Farmingville firefighter Nick Alfano takes a breather on top of...

Farmingville firefighter Nick Alfano takes a breather on top of a brush truck near a command post on Wading River Manor Road in Manorville. (April 10, 2012) Credit: James Carbone

A lawyer, a mechanic, an ambulance driver, a deli clerk.

Varied are the volunteers who fought this week's brush fires.

They drove through the burning woods, hoses in hand, managing both their zeal and fear.

Hot and tired, they rested only briefly, and when they ran out of water, they pounded the ground with the backs of their shovels -- anything to stop the blaze from tearing an even wider path through Ridge and Manorville.

"You use whatever you have when you don't have water," said Carmine Martino, 44, who designs fire alarms and has been a firefighter for 18 years.

"It looked like a war zone," said Donnie Sallah, 46, an attorney who has been fighting fires for a decade. "Everything was burned out -- all gray and black."

As they and Russell Gallinat, 46, an auto mechanic, drove down Wading River Road, they beat back fires on both sides, Gallinat said, and they saw about 40 deer run out of the smoke-filled woods and jump into a nearby pond.

The trio, Manorville Fire Department volunteers, fought the fire most of Monday evening and returned to the site around 6 a.m. Tuesday after a couple of hours of sleep.
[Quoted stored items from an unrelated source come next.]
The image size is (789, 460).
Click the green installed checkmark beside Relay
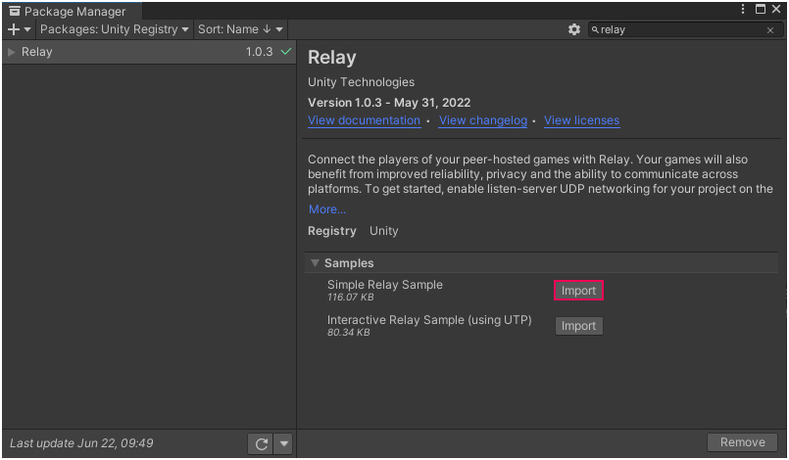tap(286, 52)
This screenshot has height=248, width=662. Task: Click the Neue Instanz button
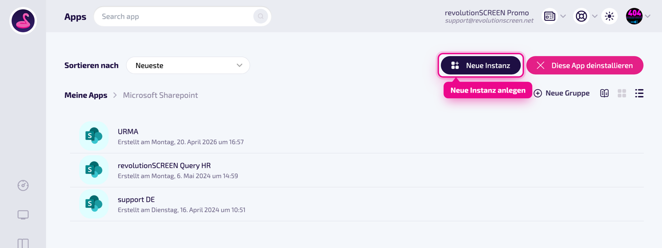click(x=481, y=65)
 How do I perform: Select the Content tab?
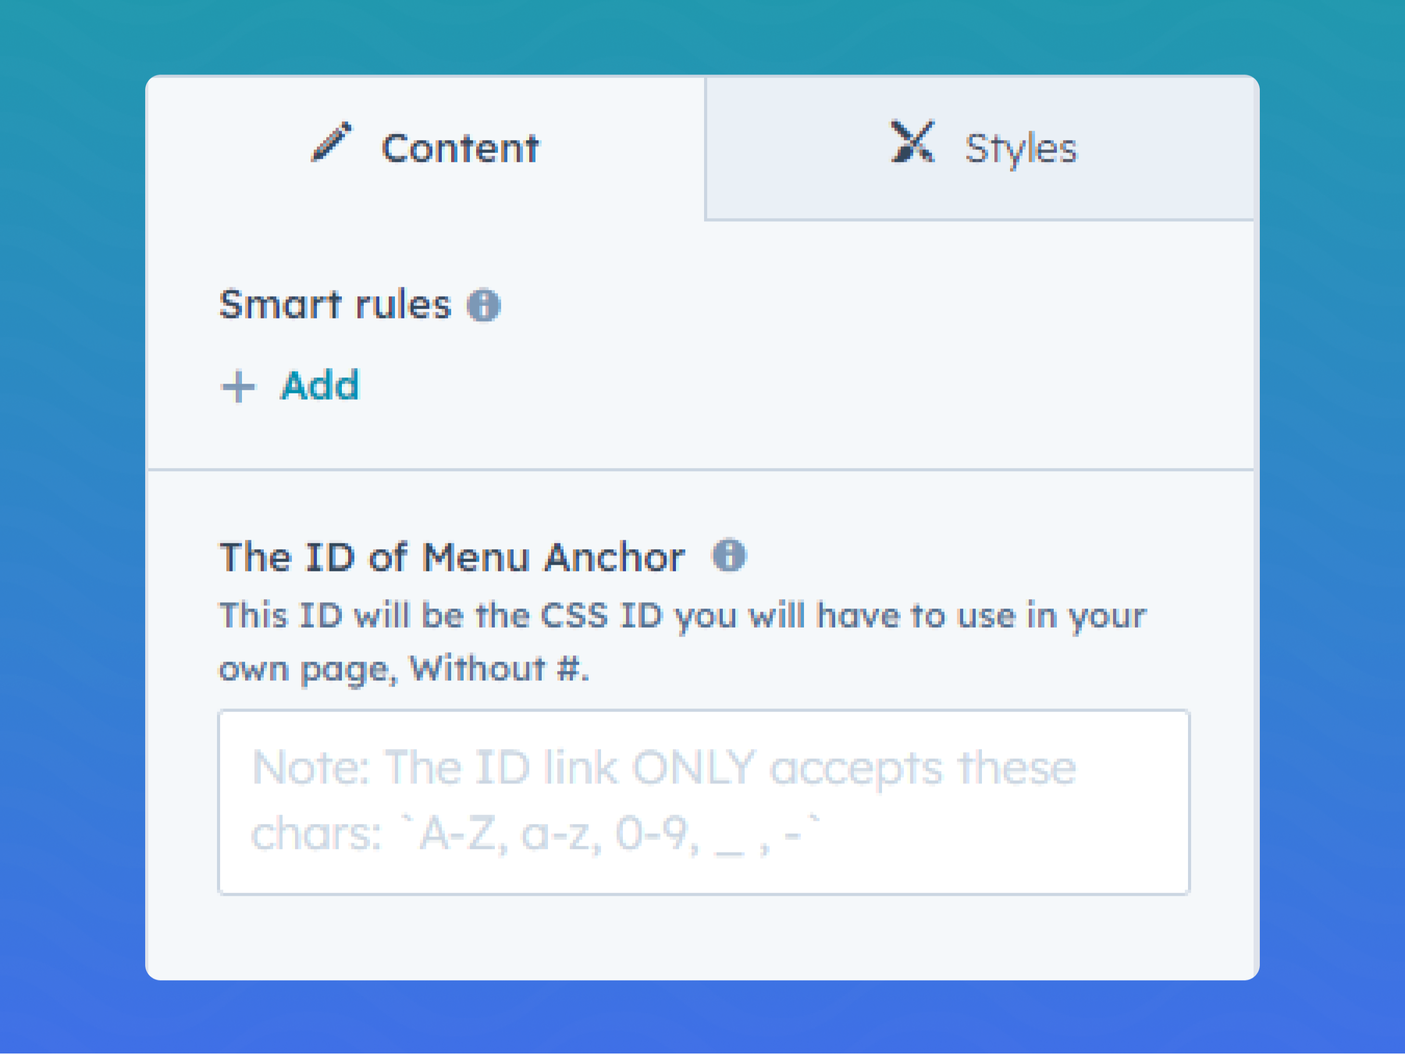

"It's an adrenaline rush, but you do it because you want to help someone," said Martino, who also battled the massive 1995 Sunrise fire.

At the height of the fire, Chuck Hambsch, 62, a former Manorville fire chief and still a volunteer, said, "You feel intense heat heading up to you and you hear a roar. It could be a little interesting when it starts coming at you. We were in front of it for a time and it looked like it was getting bad, so we skirted off to the side until we could get it again."

Eastport Fire Department volunteer Bill Weick, 38, had a picture on his cellphone taken behind Paul and Margaret Dill's house in Manorville. Spectacular orange flames towered over 70-foot-high trees. When asked what went through his mind, he said, "We need more people."

Donald DeStefano, 46, an ambulance driver at Good Samaritan Hospital Medical Center, and Travis Sass, 22, a DJ and construction worker, took a break at the command center at Saints Peter & Paul Church in Manorville after fighting the fire for three hours as members of the West Islip Fire Department.

They rode into the wooded area in a brush truck, which can cut through leaves and branches. Six volunteers stood on the truck operating hoses. Visibility was near zero.

"There was smoke all around the truck like fog," DeStefano recalled.

Fires sparked up around them, and Sass said they were pelted with branches falling from burning trees.

"You're getting hit in the face," he said. "You have to duck and still keep putting the water on the flames. You can't have tunnel vision."

Despite the danger, they were anxious to get back into the fire.

"I just like being involved," DeStefano said. "This is why I do this."

Billy Theobalt, 17, and Lt. Danny Keegan, 24, of the St. James Fire Department were sitting next to the side of a church, eating sandwiches provided by the Salvation Army.

Theobalt, a deli clerk, and Keegan, an EMT in Queens, had just returned from mop-up work, hiking into the woods carrying shovels, rakes and water canisters, and turning over dirt onto smoldering embers.

Keegan, a volunteer firefighter for 61/2 years, worked Monday night as an EMT in Elmhurst. After finishing his shift, he went home around 4:30 a.m., got an hour of sleep and headed to the fire scene on Long Island.

Mike Scalamandre, 50, was getting off work as a truck driver for the construction company building the new Delta terminal at Kennedy Airport at about 5 p.m. Monday when the Manorville department paged him.

He sprayed the blaze from a moving truck.

"It makes a sound like a freight train," said Scalamandre, a volunteer firefighter for 30 years. "It's roaring and coming at you."

Sal Russo, 48, a Farmingville volunteer, stood near Oakwood Road where he and several others battled the fires overnight. At 10 a.m., he was operating on just an hour's rest.

Russo, an electrician, joined the department last October at his son Dominic's urging.

Sweaty and peppered with black ash, he beamed, "I love it. We got three brothers and a father here. I am the father. I only joined because of my boys. They all volunteer."